Home | About | Sematext search-lucene.com search-hadoop.com
 Search Hadoop and all its subprojects:

Switch to Threaded View
Zookeeper, mail # user - 15 minutes to sync?


Copy link to this message
-
Re: 15 minutes to sync?
Jordan Zimmerman 2012-08-01, 00:46
No, I don't have that data. I'll try to get it next time.

On Jul 31, 2012, at 5:13 PM, Patrick Hunt <[EMAIL PROTECTED]> wrote:

> Any monitoring of mem, gc, disk, etc... that might give some
> additional insight? Perhaps the disks were loaded and that was slowing
> things? Or swapping/gc of the jvm? You might be able to tune to
> resolve some of that.
>
> One thing you can try is copying the snapshot file to a an empty
> datadir on a separate machine and try starting a 2 node cluster.
> (where the second node starts with an empty datadir)
>
> Patrick
>
> On Tue, Jul 31, 2012 at 3:34 PM, Jordan Zimmerman
> <[EMAIL PROTECTED]> wrote:
>>> Seems you are down to 4gb now.

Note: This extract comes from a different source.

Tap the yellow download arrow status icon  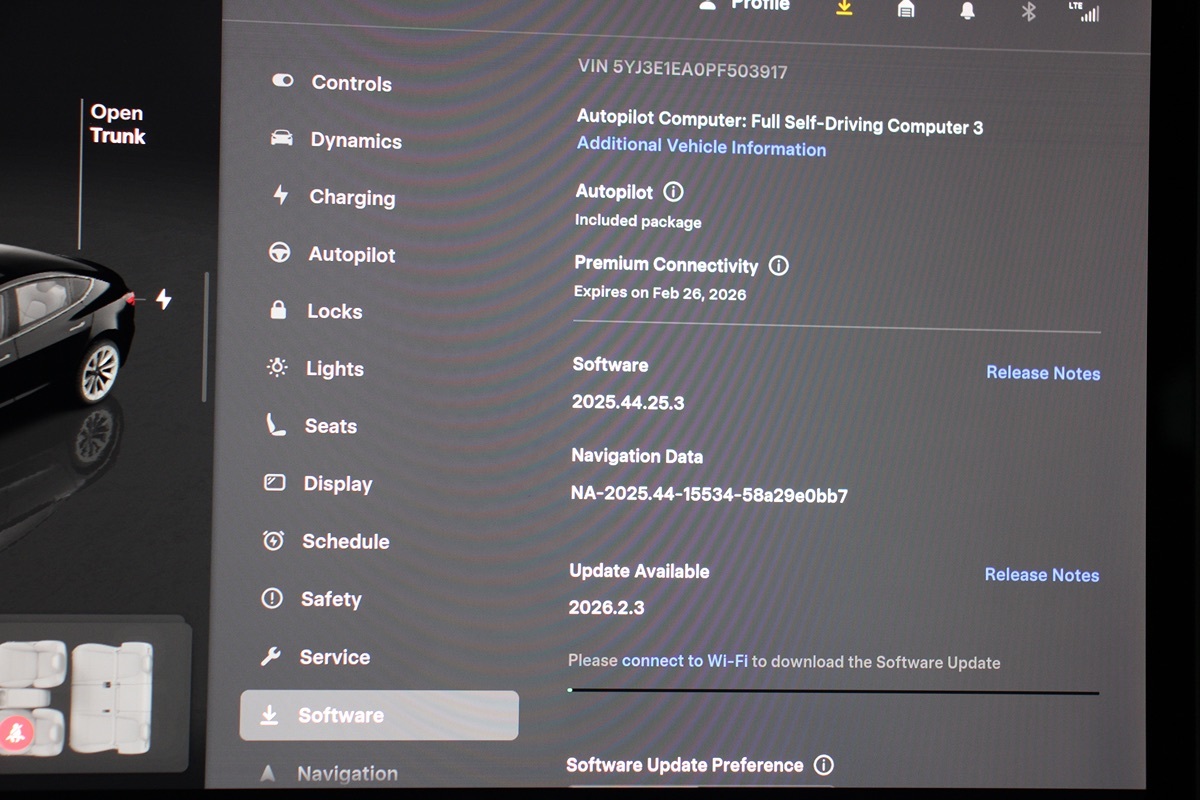(844, 8)
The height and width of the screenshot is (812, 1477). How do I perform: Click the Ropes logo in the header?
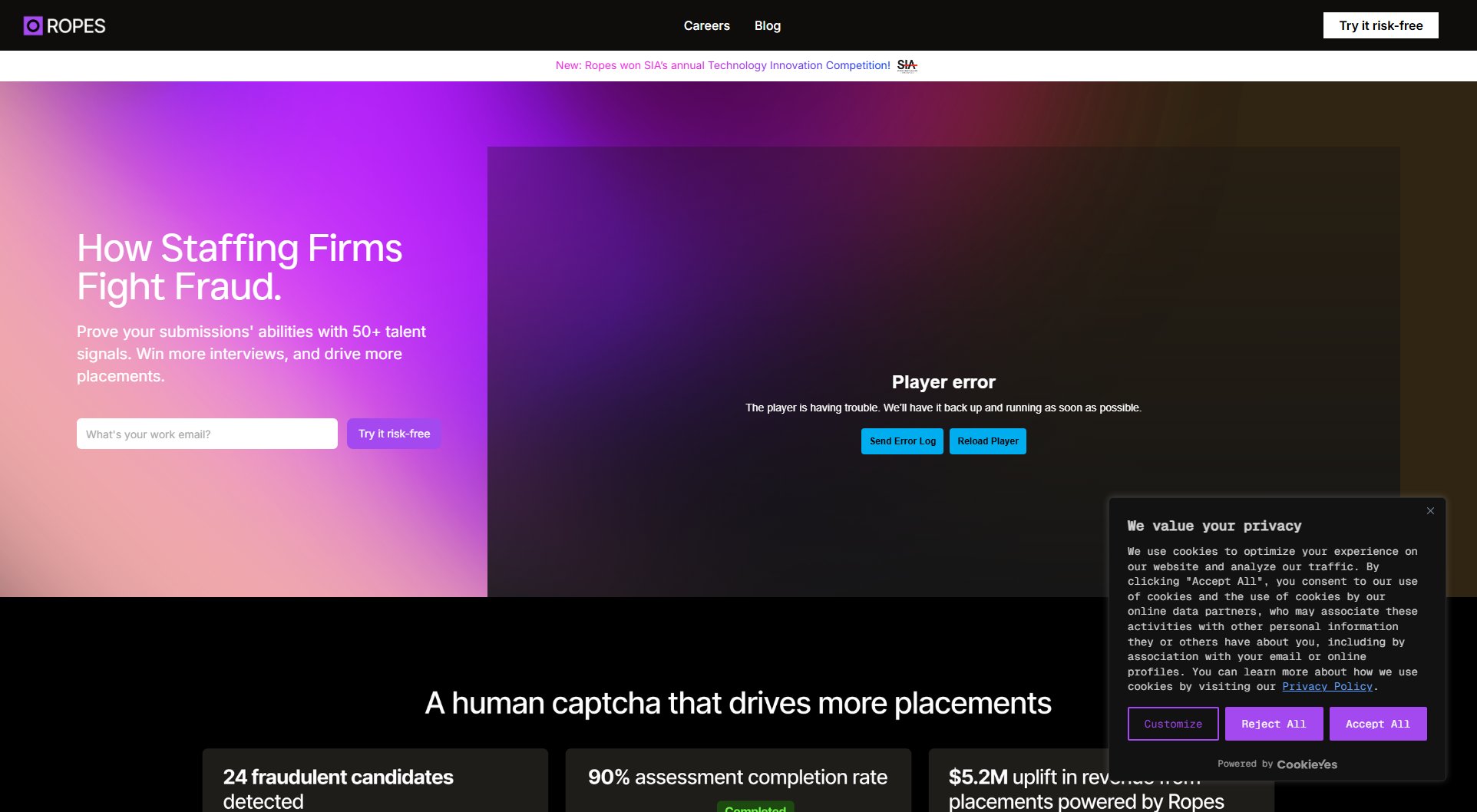coord(64,26)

That still seems way too high for
>>> "coordination" operations… ?
>>
>> A big problem currently is detritus nodes. People use lock recipes for various movie IDs and they leave garbage parent nodes around in the thousands. I've written some gc tasks to clean them up but it's been a slow process to get everyone to use it. I know there is a Jira to help with this but I don't know the status.
>>
>> -JZ
>>
>> On Jul 31, 2012, at 3:17 PM, Patrick Hunt <[EMAIL PROTECTED]> wrote:
>>
>>> On Tue, Jul 31, 2012 at 3:14 PM, Jordan Zimmerman
>>> <[EMAIL PROTECTED]> wrote:
>>>> There were a lot creations but I removed those nodes last night. How long does it take to clear out of the snapshot?
>>>
>>> The snapshot is a copy of whatever is in the znode tree at the time
>>> the snapshot is taken. (so instantaneous the next time a snapshot is
>>> taken). You can see the dates and the epoch number if that gives you
>>> any insight (epoch is the upper 32 bits of the filename)
>>>
>>> Seems you are down to 4gb now. That still seems way too high for
>>> "coordination" operations... ?
>>>
>>> Patrick
>>>
>>>>
>>>> On Jul 31, 2012, at 2:52 PM, Patrick Hunt <[EMAIL PROTECTED]> wrote:
>>>>
>>>>> You have an 11gig snapshot file. That's very large. Did someone
>>>>> unexpectedly overload the server with znode creations?
>>>>>
>>>>> When a follower comes up the leader needs to serialize the znodes to
>>>>> the snapshot file, stream it to the follower, who saves it locally
>>>>> then deserializes it. (11g/15min is avg about 12meg/second for this
>>>>> process)
>>>>>
>>>>> Often times this is exacerbated by the max heap and GC interactions.
>>>>>
>>>>> Patrick
>>>>>
>>>>> On Tue, Jul 31, 2012 at 2:23 PM, Jordan Zimmerman
>>>>> <[EMAIL PROTECTED]> wrote:
>>>>>> BTW - this is 3.3.5
>>>>>>
>>>>>> On Jul 31, 2012, at 2:22 PM, Jordan Zimmerman <[EMAIL PROTECTED]> wrote:
>>>>>>
>>>>>>> We've had a few outages of our ZK cluster recently. When trying to bring the cluster back up it's been taking 10-15 minutes for the followers to sync with the Leader. Any idea what might cause this? Here's an ls of the data dir:
>>>>>>>
>>>>>>> -rw-r--r-- 1 zookeeperserverprod nac    67108880 Jul 31 20:39 log.3900a4bc75
>>>>>>> -rw-r--r-- 1 zookeeperserverprod nac    67108880 Jul 31 20:40 log.3900a634ee
>>>>>>> -rw-r--r-- 1 zookeeperserverprod nac    67108880 Jul 31 21:21 log.3a00000001
>>>>>>> -rw-r--r-- 1 zookeeperserverprod nac    67108880 Jul 31 21:22 log.3a000139a2
>>>>>>> -rw-r--r-- 1 zookeeperserverprod nac  9279729723 Jul 31 20:42 snapshot.3900a634ec
>>>>>>> -rw-r--r-- 1 zookeeperserverprod nac 11126306780 Jul 31 21:09 snapshot.3900a6b149
>>>>>>> -rw-r--r-- 1 zookeeperserverprod nac  4153727423 Jul 31 21:22 snapshot.3a000139a0
>>>>>>>
>>>>>>
>>>>
>>